Quoi qu’on pense de ces relations, l’important est de parler. La preuve en est sans doute offerte dans le premier récit, « Le Conte de démon : la séduction ». Celui-ci met en scène un trio de personnages : Guillaume et Gudrune, un couple marié habitant un quartier chic de la rive gauche à Paris et leur amie Helga, qui vit bien plus petitement dans un sous-sol mal aéré et mal éclairé dans un quartier populaire.
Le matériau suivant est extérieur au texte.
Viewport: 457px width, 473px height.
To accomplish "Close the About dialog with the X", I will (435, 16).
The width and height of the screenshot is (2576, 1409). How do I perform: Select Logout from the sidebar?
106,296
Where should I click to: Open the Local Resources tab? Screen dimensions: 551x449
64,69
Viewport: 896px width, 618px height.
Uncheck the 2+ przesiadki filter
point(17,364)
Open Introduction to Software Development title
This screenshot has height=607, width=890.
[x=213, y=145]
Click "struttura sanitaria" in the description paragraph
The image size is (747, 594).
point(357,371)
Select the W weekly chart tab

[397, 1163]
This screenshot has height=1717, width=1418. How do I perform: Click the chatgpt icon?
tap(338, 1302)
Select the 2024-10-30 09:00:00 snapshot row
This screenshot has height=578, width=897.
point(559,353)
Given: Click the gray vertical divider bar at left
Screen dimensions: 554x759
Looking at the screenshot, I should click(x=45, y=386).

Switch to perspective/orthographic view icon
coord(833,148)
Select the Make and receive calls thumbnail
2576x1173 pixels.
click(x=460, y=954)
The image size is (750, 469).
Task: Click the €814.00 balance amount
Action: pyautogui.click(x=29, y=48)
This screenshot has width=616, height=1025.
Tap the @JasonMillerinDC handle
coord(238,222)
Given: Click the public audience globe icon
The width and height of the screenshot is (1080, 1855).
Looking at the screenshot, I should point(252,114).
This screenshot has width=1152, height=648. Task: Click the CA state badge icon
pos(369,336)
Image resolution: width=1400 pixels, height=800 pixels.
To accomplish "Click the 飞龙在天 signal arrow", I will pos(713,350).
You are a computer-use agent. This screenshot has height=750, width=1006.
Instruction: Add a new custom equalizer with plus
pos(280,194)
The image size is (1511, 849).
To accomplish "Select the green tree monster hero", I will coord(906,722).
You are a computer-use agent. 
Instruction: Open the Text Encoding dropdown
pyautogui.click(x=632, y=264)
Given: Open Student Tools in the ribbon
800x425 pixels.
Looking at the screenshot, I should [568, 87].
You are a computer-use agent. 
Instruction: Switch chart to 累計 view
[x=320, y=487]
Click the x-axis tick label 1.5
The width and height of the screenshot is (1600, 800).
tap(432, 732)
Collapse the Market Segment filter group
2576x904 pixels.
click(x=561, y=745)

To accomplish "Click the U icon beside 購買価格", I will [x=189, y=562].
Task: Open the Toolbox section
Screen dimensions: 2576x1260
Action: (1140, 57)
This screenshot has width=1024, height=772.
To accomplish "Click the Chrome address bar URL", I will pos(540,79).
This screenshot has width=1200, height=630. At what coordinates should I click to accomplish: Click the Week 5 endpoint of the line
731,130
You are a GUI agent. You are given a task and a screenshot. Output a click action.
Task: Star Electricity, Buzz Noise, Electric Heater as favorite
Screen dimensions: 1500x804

Hypnotisée par le regard ravageur de Guillaume qui profite de sa faiblesse et sa fascination, Helga est violée un soir par le mari, avec semble-t-il une certaine complicité de sa femme. Prise comme un oiseau dans une cage, Helga se laisse un temps séduire par Guillaume jusqu’au moment où, au bord de l’étouffement, elle se libère de la séduction – à la fois la sienne et celle du couple qui usait d’elle.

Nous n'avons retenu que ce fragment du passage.